ID numbers located on the outside of packaging are more accessible than ID numbers located inside the packaging, and may therefore more readily allow the possibility of a counterfeiter acquiring authorized ID numbers from the outside of genuine product packaging than from the inside (this may not be a significant risk in all cases). For example, a counterfeiter might bribe someone in a distributor's shipping/receiving department to accumulate "outside" authorized ID numbers with a concealable bar code reader so that they could be used later on counterfeit products. if this happened, the manufacturer could be back where he started, looking for duplicates, suffering the shortcomings mentioned above, or perhaps even being worse off because of a false sense of security.

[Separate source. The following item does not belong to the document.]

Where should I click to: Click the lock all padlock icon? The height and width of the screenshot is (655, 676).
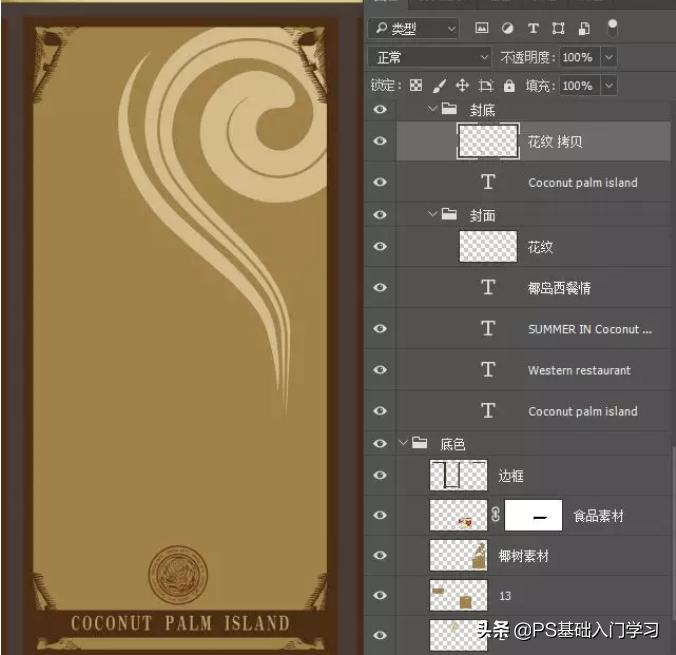coord(509,86)
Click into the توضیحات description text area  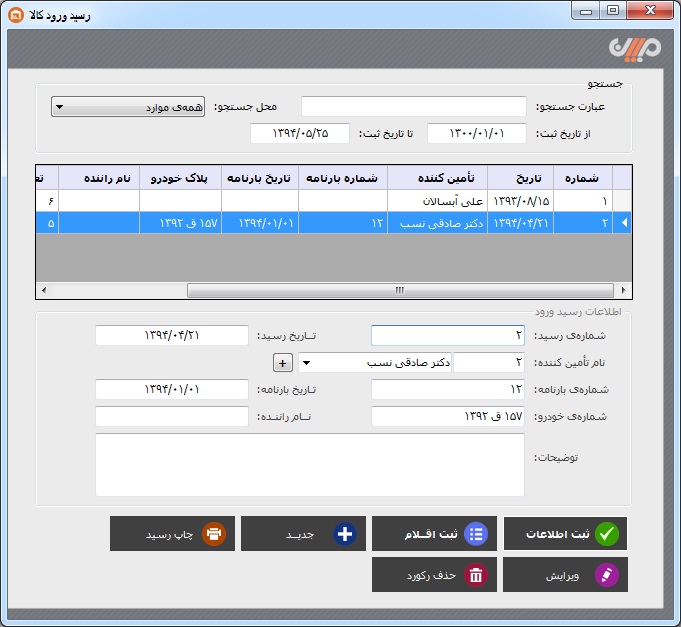(309, 464)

Applicants' anti-counterfeit invention anticipates this possibility. For example, the complete authorized ID number, 123456 23 17, is printed on the return registration card (as shown in FIG. 1) which is located inside the package and is therefore less accessible than the ID number located on the outside of packaging, thus concealing the complete authorized ID number from casual perusal. For example, if a product is in its original packaged condition, an ID number with associated random portions located inside the packaging would be concealed.

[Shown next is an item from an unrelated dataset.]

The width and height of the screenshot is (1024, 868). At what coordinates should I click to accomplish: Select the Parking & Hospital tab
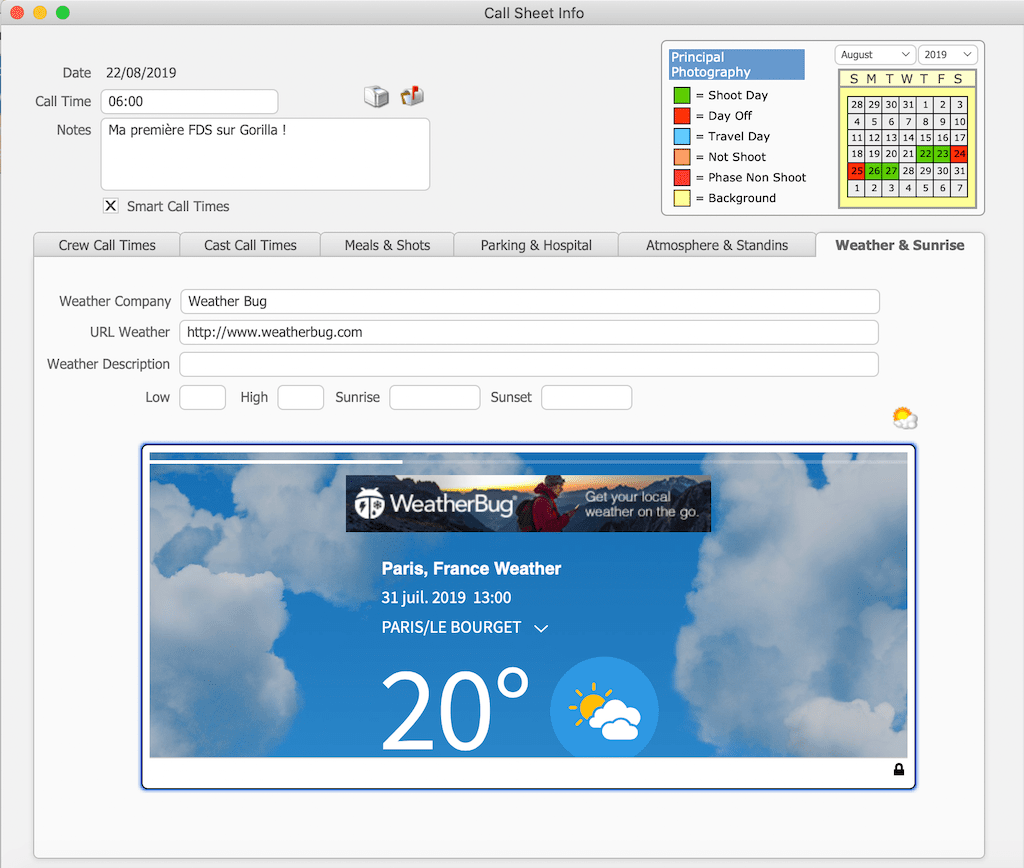536,245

Only a truncated authorized ID number, 123456 23, is printed on the outside of the package (as shown in FIG. 2). Thus, even if a counterfeiter surreptitiously acquired outside ID numbers from product packaging, counterfeit products can still be detected immediately upon registration, and also with absolute certainty, and still without relying on the appearance of duplicate registration ID numbers.

If the first two random digits of inside ID numbers are correct, and only the last two random digits are wrong, the manufacturer need not go looking for incorrect outside ID numbers on any shelves, so to speak, because it is evident that the counterfeiter somehow acquired authorized (but truncated) outside ID numbers.

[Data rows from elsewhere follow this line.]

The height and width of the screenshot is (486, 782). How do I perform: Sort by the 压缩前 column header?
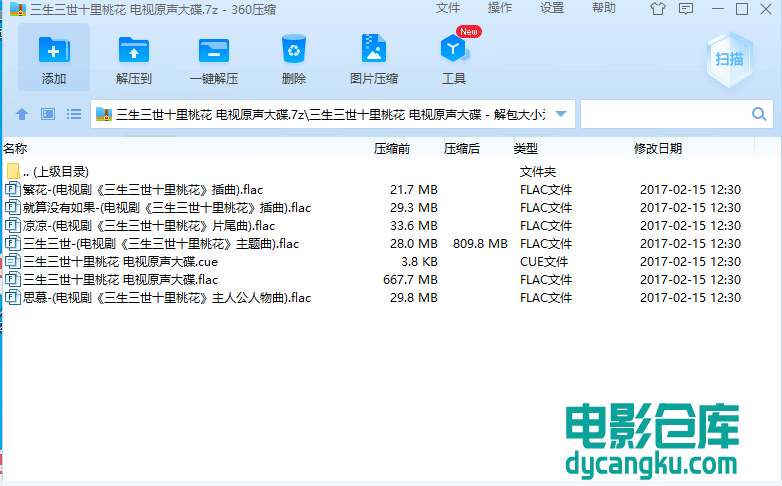[x=392, y=149]
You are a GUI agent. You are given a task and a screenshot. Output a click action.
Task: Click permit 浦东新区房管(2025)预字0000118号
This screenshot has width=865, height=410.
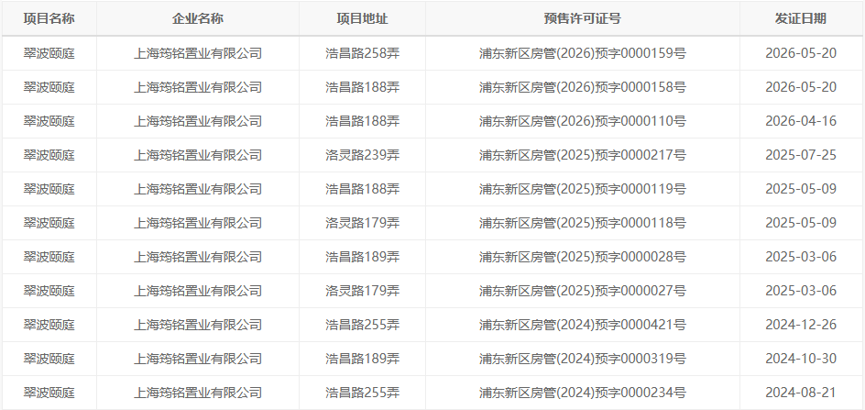(582, 223)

In this case the manufacturer is still not without help from the system computer, by which this discovered "leak" may be dealt with, and this now notorious counterfeiting ring broken. Indeed, it may well be possible to catch culprits "in the middle," by analyzing when the products with the copied outside ID numbers were manufactured and through what distribution channels they moved, as well as backtracking the source of the counterfeit product itself.

In an embodiment of applicants' invention, a list (e.g., a partial listing limited to specific ranges of serial numbers, and/or selected geographical and/or chronological parameters, etc.) of authorized outside ID numbers in the above example, 123456 23) might be supplied in a portable, noncommunicating unit to investigators for use in the field as described below. For increased security, perhaps specially trusted investigators only would be supplied with such "portable" lists, and/or such lists may only be supplied just prior to an investigation at a given location, and/or such lists may only be supplied in units that automatically erase the list after a given amount of time has elapsed and/or at a specified time, etc.

In any case, this embodiment is less of a security exposure than supplying complete ID numbers for use in the field, especially if only a limited, partial listing is provided. For example, even if a portable list was acquired and used by counterfeiters, more complete ID numbers, such as those from a return card, would still expose the crime.